The threat, identified through analysis of artifacts that reference its build process, demonstrates a modular architecture that enables remote updates and persistent monitoring of infected systems.
The attack chain begins when an unknown dropper component downloads and executes a shell script from hxxps://ovalresponsibility[.]com/mdriversinstall.sh.
This initial installer establishes a hidden directory structure at ~/.mdrivers and deploys two core components: a script manager (mdriversmngr.sh) and a launcher (mdrivers.sh).
The malware generates a persistent user identifier using the uuidgen utility, storing it in ~/.mdrivers/user_id.txt for tracking purposes across the campaign infrastructure.
What sets Nova apart from typical macOS malware is its extensive use of detached screen sessions to maintain stealth.
Each malicious script runs independently in the background using the command “screen -dmS” as a daemon, ensuring processes survive user logouts and remain invisible to casual observation.
The installer establishes persistence through a LaunchAgent labeled application.com.artificialintelligence, which triggers the script manager at every system boot and maintains continuous operation.
Modular Architecture and Remote Updates
The orchestrator component mdriversmngr.sh implements a sophisticated update mechanism by fetching base64-encoded scripts from the command-and-control server.
The server responds with colon-separated lists containing script names and their encoded content, which are then decoded, written to ~/.mdrivers/scripts, and executed in individual screen sessions.

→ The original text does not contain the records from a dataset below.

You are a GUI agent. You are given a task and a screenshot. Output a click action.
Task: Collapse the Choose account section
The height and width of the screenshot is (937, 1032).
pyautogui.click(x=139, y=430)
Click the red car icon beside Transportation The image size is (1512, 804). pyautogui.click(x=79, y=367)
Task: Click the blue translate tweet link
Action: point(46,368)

Before updating existing scripts, the manager intelligently checks for active screen sessions, terminates them using “screen -S
This modular design allows threat actors to deploy four distinct operational modules without requiring reinfection.

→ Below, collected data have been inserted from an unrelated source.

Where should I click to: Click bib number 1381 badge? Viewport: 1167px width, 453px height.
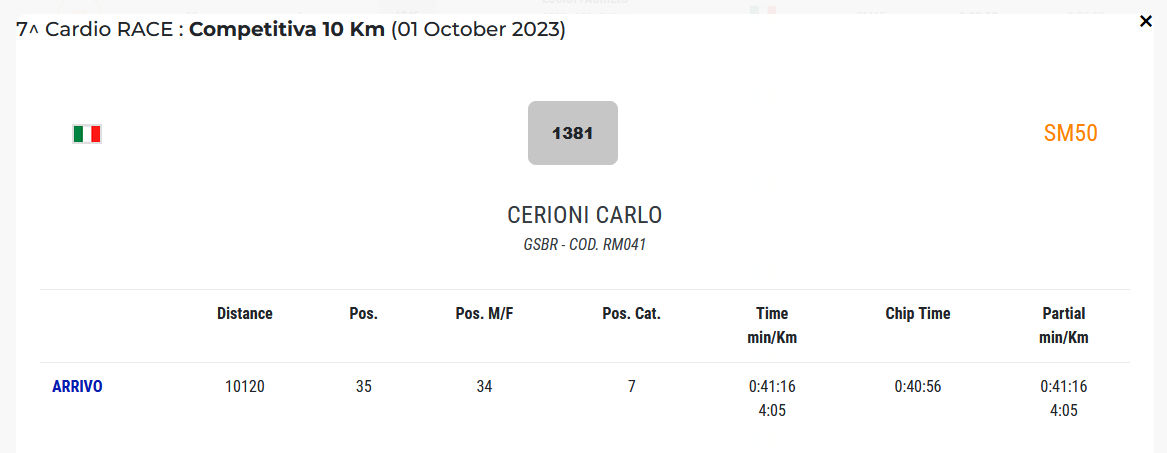point(572,133)
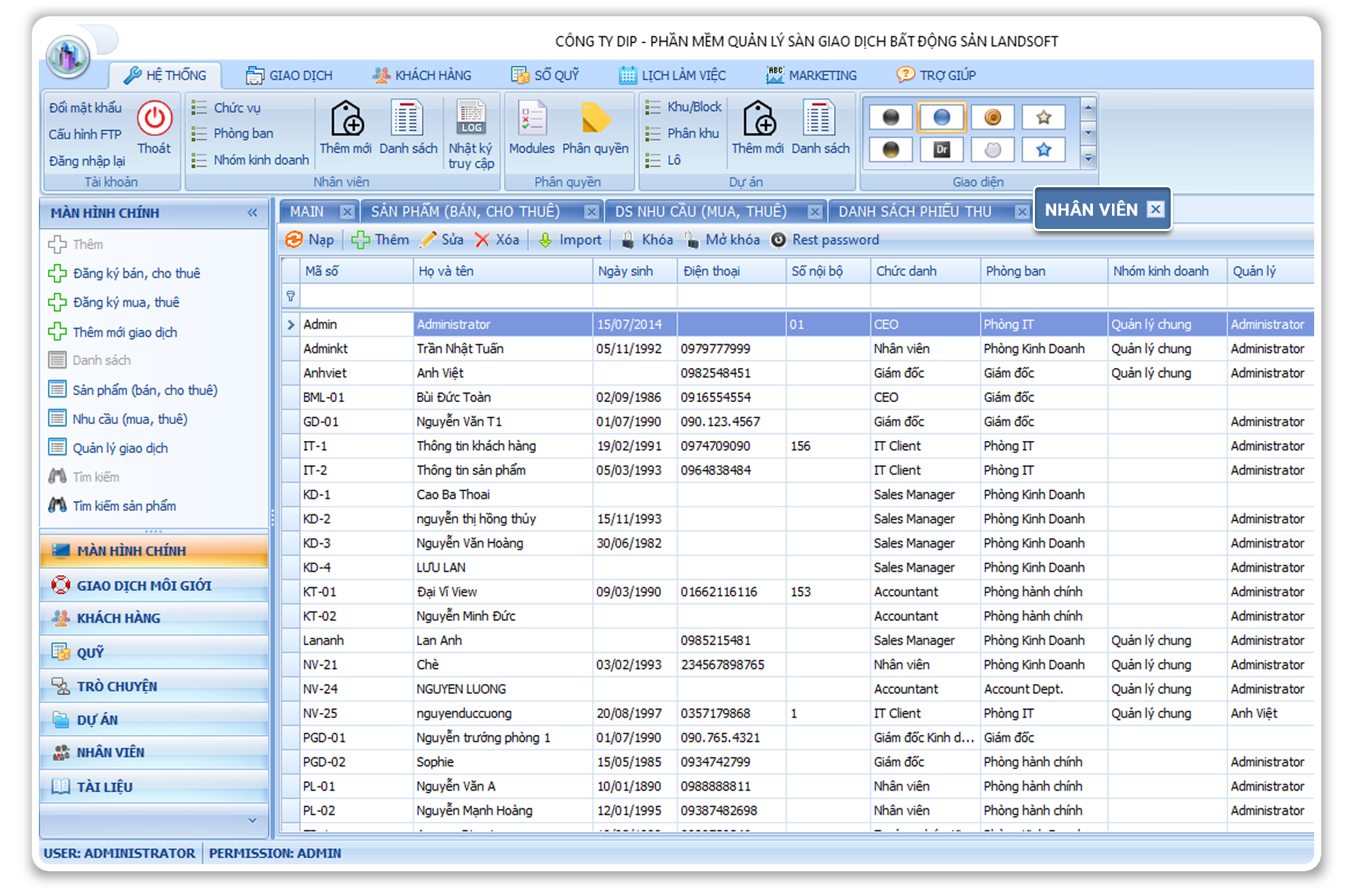Screen dimensions: 1346x896
Task: Switch to SẢN PHẨM (BÁN, CHO THUÊ) tab
Action: click(465, 212)
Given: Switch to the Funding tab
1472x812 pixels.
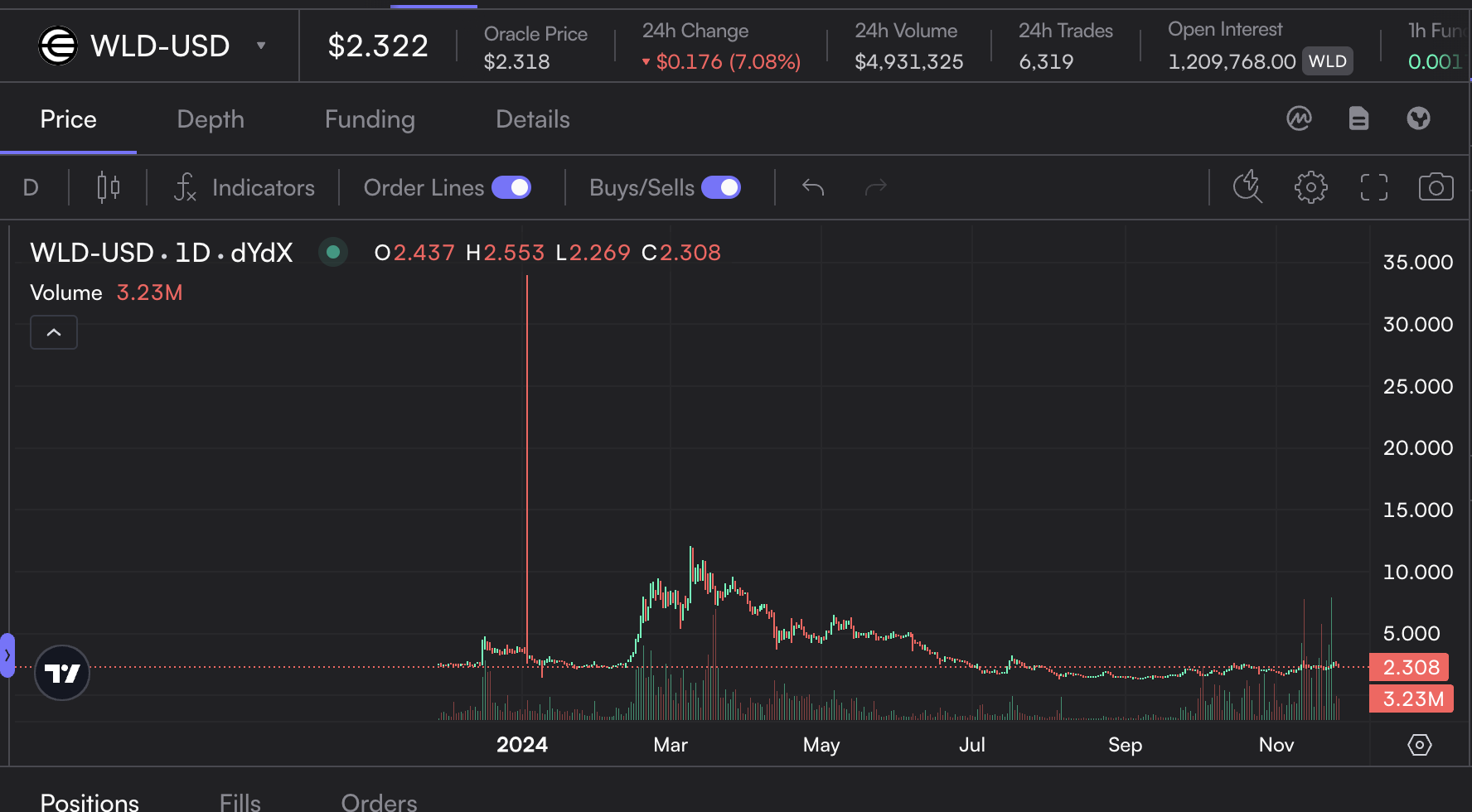Looking at the screenshot, I should tap(370, 119).
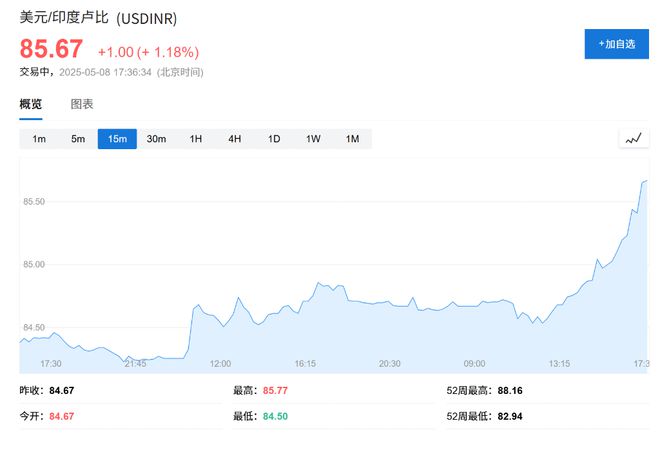Viewport: 660px width, 452px height.
Task: Click the 最低 84.50 value
Action: tap(275, 415)
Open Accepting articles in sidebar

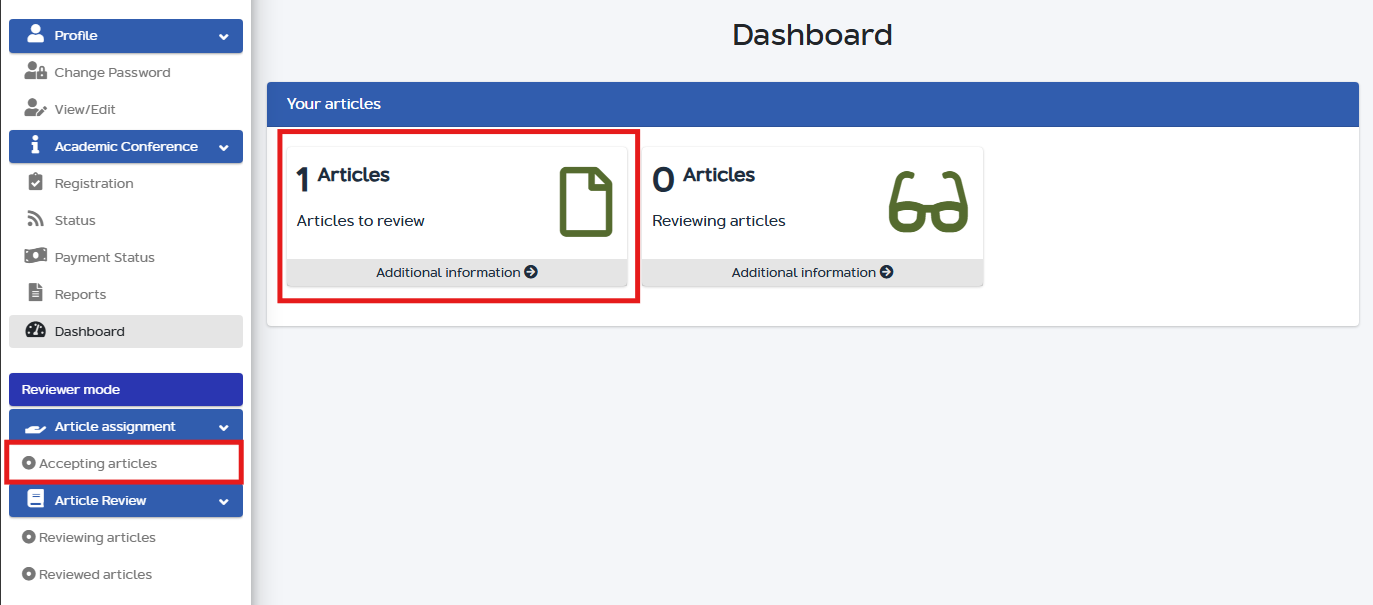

The mdriversfiles.sh module exfiltrates cryptocurrency wallet data from Trezor Suite IndexedDB files, Exodus wallet configuration files including passphrase.json and seed.seco, and Ledger Live’s app.json.
The mdriversmetrics.sh component performs extensive system reconnaissance, collecting installed applications, running processes, and wallet presence indicators.

Meanwhile, mdriversusers.sh appears reserved for future user-specific targeting capabilities.
Application Swapping Technique
The most dangerous component, mdriversswaps.sh, implements an emerging phishing technique that completely replaces legitimate Ledger Live and Trezor Suite applications with counterfeit versions.
The script systematically removes Launchpad database entries using SQLite commands, deletes original applications from /Applications, and downloads replacement ZIP archives from dedicated domains to ~/Library/LaunchAgents.
Loads USER_ID and periodically sleeps, it doesn’t do much, maybe the plan is to use this in the future for specific users.

These fake applications are then registered in the system Dock using the /usr/libexec/PlistBuddy utility to modify com.apple.dock plist, creating seamless user experience that masks the substitution.
The counterfeit applications are unsigned FAT Mach-O executables written in Swift that weigh approximately 240KB each.
Analysis reveals they function as WebKit-based renderers displaying phishing pages hosted at hxxps://wheelchairmoments[.]com/6gxj7zh92 for Ledger and hxxps://sunrisefootball[.]com/ylamk5420a for Trezor.
These pages implement sophisticated JavaScript validation using BIP-39 and SLIP-39 word lists to provide realistic autocomplete functionality for recovery phrases of varying lengths (12, 18, 24, 20, or 33 words).
The phishing pages employ aggressive keystroke logging with 200-400 millisecond debounce intervals, transmitting partial recovery phrases to /seed2 endpoints as victims type.
Manual submissions route through /seed endpoints, ensuring comprehensive data capture regardless of user behavior.
Additionally, the pages track user activity by logging mouse hovers and sending “ONLINE” beacons every 10 seconds to /track endpoints, providing operators real-time confirmation of active victims.
While Nova Stealer lacks technical sophistication compared to memory-resident threats leaving easily detectable disk artifacts and unsigned binaries its modular design and application swapping technique represent concerning evolution in macOS cryptocurrency theft.
The separation of malicious logic into remotely-updated web content allows operators to modify phishing techniques without touching infected systems, significantly extending campaign longevity while evading detection mechanisms focused on static executable analysis.